COVID-19 has further exacerbated health inequities related to COVID-19 outcomes for groups socially disadvantaged due to their racial and ethnic identities. 6 Moving forward, vaccine messaging should focus on honoring and addressing people’s concerns and removing structural barriers to vaccine-related information and services to ensure equitable access to the vaccine. Communication efforts tailored toward groups at high risk of COVID-19 complications, including racial and ethnic minority populations and pregnant and lactating women, must focus on increasing vaccine knowledge and confidence.
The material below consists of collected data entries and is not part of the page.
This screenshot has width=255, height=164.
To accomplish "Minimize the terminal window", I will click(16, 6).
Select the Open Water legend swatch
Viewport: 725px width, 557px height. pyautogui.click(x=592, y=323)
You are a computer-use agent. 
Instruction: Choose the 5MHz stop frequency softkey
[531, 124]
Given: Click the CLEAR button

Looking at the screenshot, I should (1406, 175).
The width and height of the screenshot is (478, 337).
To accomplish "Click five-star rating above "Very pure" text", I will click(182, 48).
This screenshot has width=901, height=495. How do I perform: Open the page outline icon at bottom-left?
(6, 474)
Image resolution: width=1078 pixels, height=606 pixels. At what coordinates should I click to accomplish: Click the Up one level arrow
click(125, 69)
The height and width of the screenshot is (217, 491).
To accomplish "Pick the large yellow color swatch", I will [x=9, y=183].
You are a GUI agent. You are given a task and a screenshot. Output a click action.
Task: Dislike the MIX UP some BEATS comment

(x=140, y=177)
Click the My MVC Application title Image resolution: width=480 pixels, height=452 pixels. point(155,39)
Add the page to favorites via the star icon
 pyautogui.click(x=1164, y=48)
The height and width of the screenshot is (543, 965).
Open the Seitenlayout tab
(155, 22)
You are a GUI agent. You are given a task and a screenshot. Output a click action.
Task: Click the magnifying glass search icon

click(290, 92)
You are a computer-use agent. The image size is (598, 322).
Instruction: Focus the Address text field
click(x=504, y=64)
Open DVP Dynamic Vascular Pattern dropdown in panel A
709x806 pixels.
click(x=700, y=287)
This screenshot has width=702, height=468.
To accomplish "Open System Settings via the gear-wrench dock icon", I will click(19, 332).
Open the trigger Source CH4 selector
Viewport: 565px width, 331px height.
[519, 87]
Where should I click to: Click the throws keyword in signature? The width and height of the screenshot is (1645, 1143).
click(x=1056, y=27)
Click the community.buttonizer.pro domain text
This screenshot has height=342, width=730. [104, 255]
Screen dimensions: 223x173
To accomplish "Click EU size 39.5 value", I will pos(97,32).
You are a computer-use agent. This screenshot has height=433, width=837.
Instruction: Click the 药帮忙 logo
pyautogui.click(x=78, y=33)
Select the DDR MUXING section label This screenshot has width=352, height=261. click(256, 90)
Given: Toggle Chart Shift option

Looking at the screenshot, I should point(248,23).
Moreover, policies and community engagement interventions must work to repair the trust of socially marginalized communities to further improve COVID-19–related health outcomes and reduce disparities.

Acknowledgments

The authors thank Jody Steinauer and Christine Dehlendorf for their support in this research.

Footnotes

The authors declared no potential conflicts of interest with respect to the research, authorship, and/or publication of this article.

Funding: The authors received the following financial support for the research, authorship, and/or publication of this article: The authors received financial support for research from The Commonwealth Fund (grant number 20213165), Stan and Mary Friedman, and the Department of Epidemiology and Biostatistics at the University of California, San Francisco.